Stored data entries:
▼▼▼

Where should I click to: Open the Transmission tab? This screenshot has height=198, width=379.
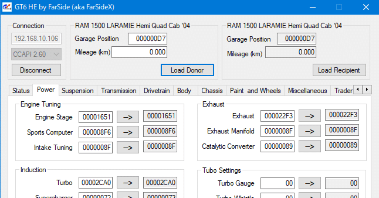point(119,91)
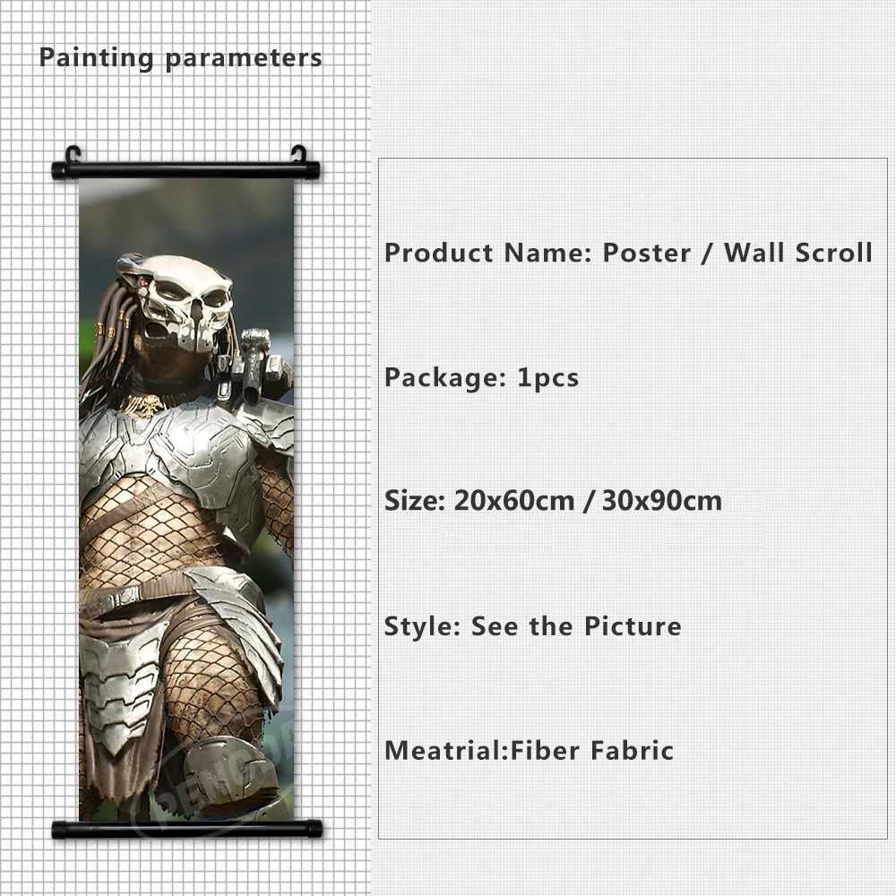Screen dimensions: 896x896
Task: Click the Size: 20x60cm / 30x90cm text
Action: point(553,501)
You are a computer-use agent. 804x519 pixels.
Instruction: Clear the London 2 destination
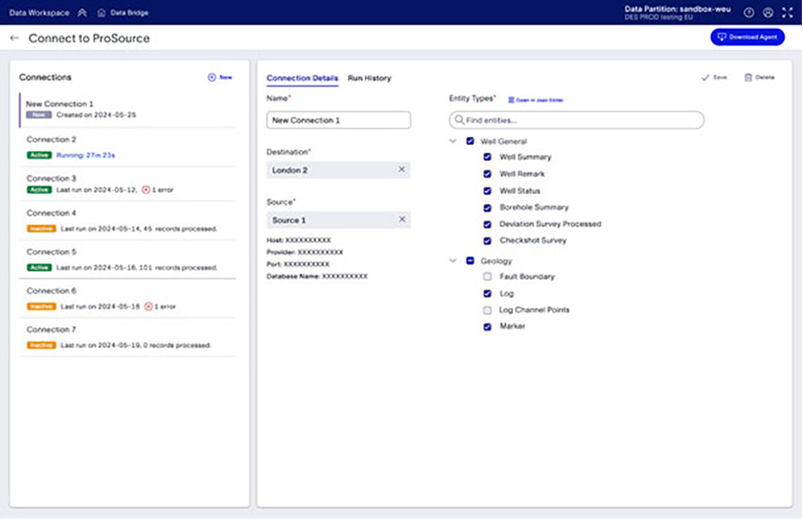(401, 170)
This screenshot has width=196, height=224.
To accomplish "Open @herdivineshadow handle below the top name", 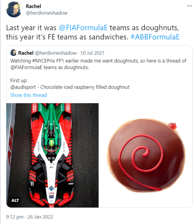I will pos(47,13).
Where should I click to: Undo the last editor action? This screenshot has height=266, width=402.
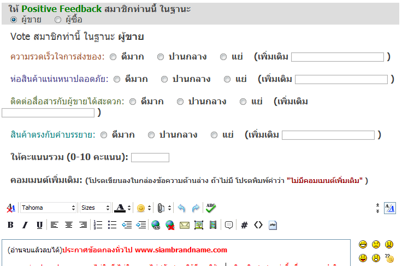pos(182,208)
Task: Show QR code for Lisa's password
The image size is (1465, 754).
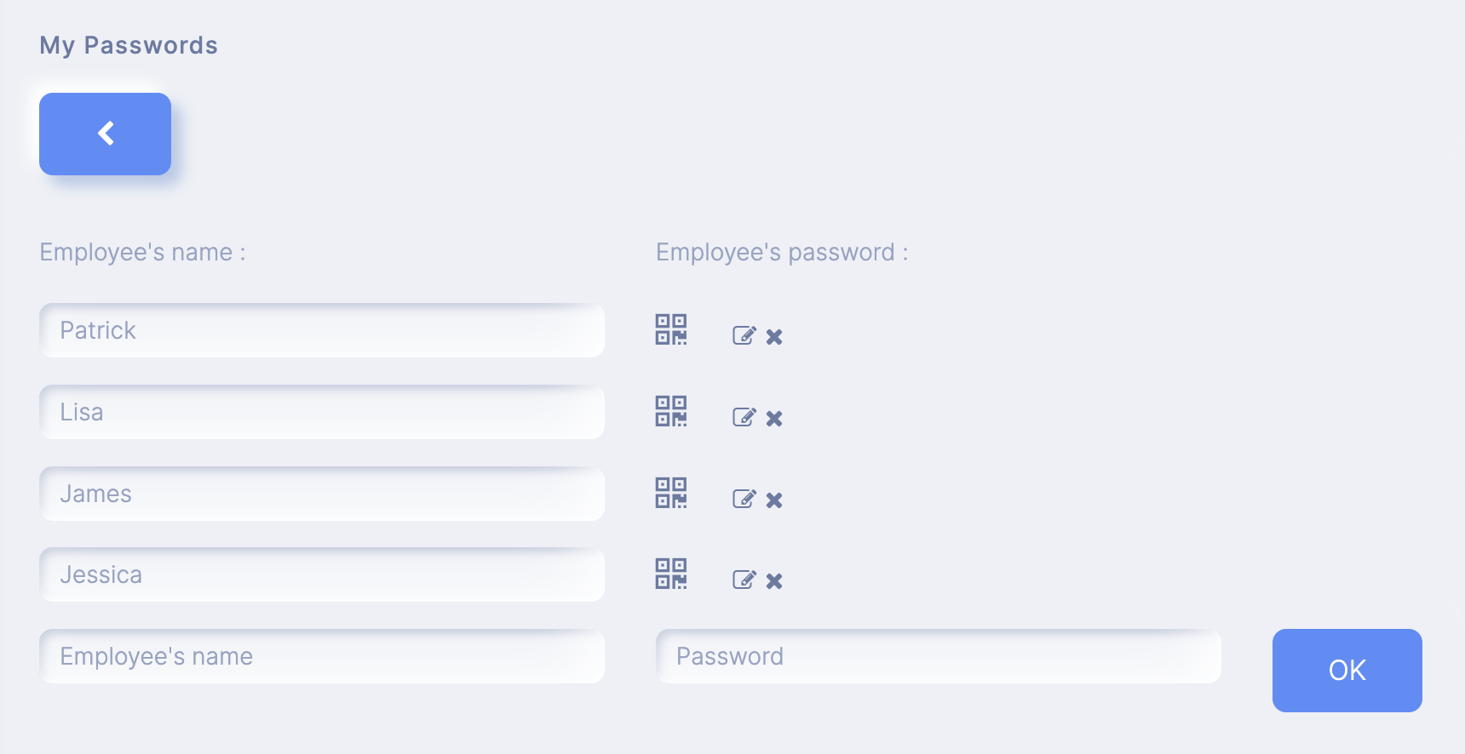Action: [670, 411]
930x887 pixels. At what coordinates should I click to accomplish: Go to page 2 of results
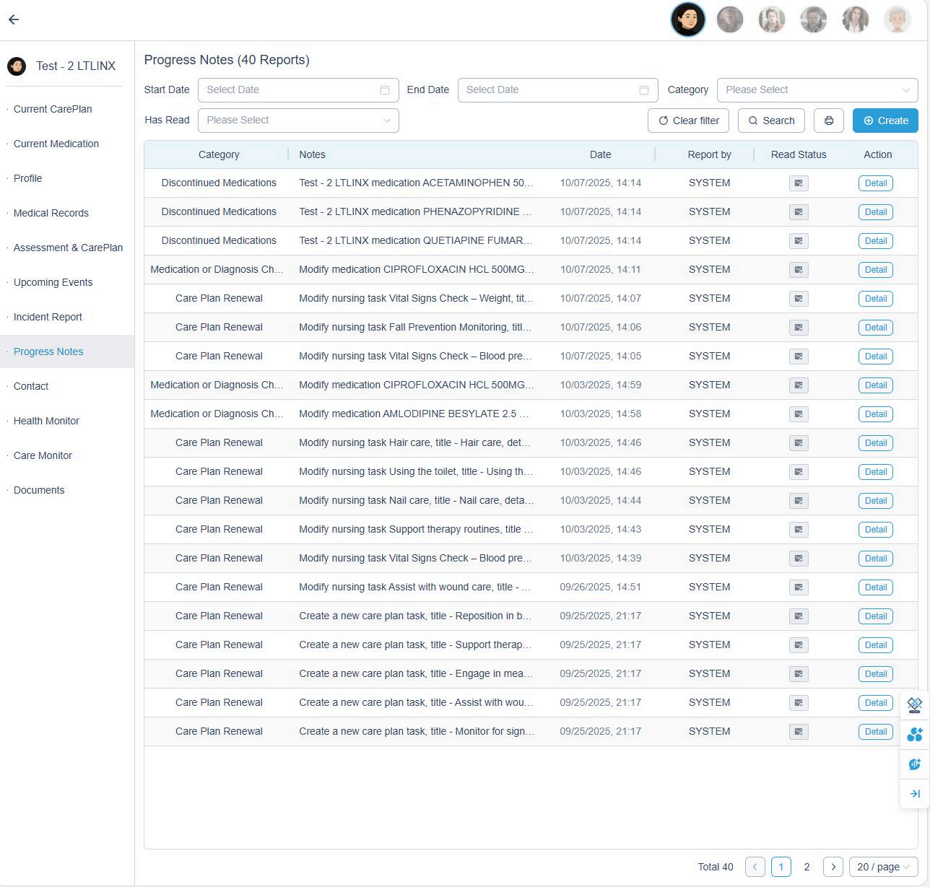pos(807,867)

▲▲▲

## WHAT IS NEEDED
Starting with the line that contains "Task: Show QR code for Lisa's password", repeat each line exactly through the last line of the data above, and nothing more; the pictures stay out.

## SOLUTION TO THIS PROBLEM
Task: Show QR code for Lisa's password
The image size is (1465, 754).
Action: [670, 411]
930x887 pixels. At what coordinates should I click to accomplish: Go to page 2 of results
pos(807,867)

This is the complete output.